As time has passed, the partnership has grown stronger, and just recently, on March 13, 2023, Microsoft announced the release of new, high-powered, and easily expandable virtual machines. These machines are equipped with the latest NVIDIA H100 Tensor Core GPUs and NVIDIA Quantum-2 InfiniBand networking. These upgrades are part of an ongoing effort to address the enormous challenge of scaling up OpenAI’s AI model training capabilities.
“Co-designing supercomputers with Azure has been crucial for scaling our demanding AI training needs, making our research and alignment work on systems like ChatGPT possible,” said Greg Brockman, President and Co-Founder of OpenAI.
Microsoft has launched the ND H100 v5 Virtual Machine (VM), which allows customers to scale up their computing resources as needed, with the ability to use anywhere from eight to thousands of NVIDIA H100 GPUs. These GPUs are linked together with NVIDIA Quantum-2 InfiniBand networking, which Microsoft claims will result in much faster processing speeds for AI models compared to the previous generation.
Nidhi Chappell, who is the Head of Product for Azure High-Performance Computing at Microsoft, has revealed that their recent breakthroughs were achieved by figuring out how to construct, run, and maintain tens of thousands of GPUs located together and connected via a high-speed InfiniBand network with minimal delay. According to Chappell, this was a challenging feat because it had never been attempted before by the companies that supply the GPUs and networking equipment. Essentially, she said that they were venturing into uncharted territory and it wasn’t certain whether the hardware could handle being pushed to its limits without failing.
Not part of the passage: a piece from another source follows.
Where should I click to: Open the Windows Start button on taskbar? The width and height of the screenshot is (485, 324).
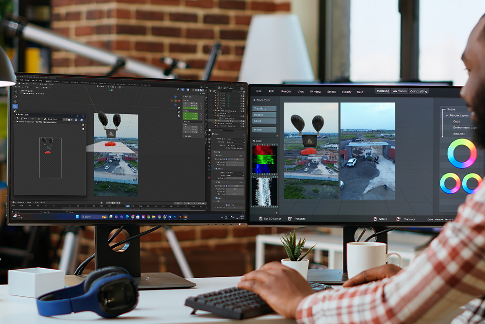(77, 216)
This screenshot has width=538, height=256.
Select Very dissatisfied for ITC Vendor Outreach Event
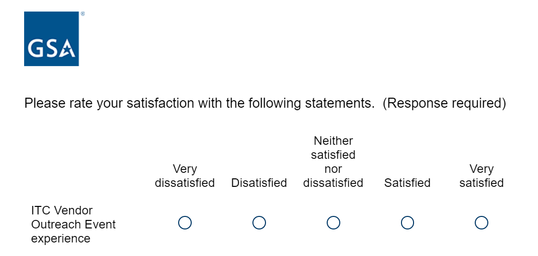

Furthermore, Chappell mentioned that achieving the best possible performance requires a significant amount of optimization at the system level. This optimization involves using software that maximizes the effectiveness of both the GPUs and the network equipment. At present, the Azure infrastructure has been optimized specifically for training large language models and can be accessed via Azure’s cloud-based AI supercomputing capabilities.
Microsoft claims that they are the only provider of the required GPUs, InfiniBand networking, and the distinct AI infrastructure necessary to construct transformative AI models on a large scale, which is only available on Microsoft Azure.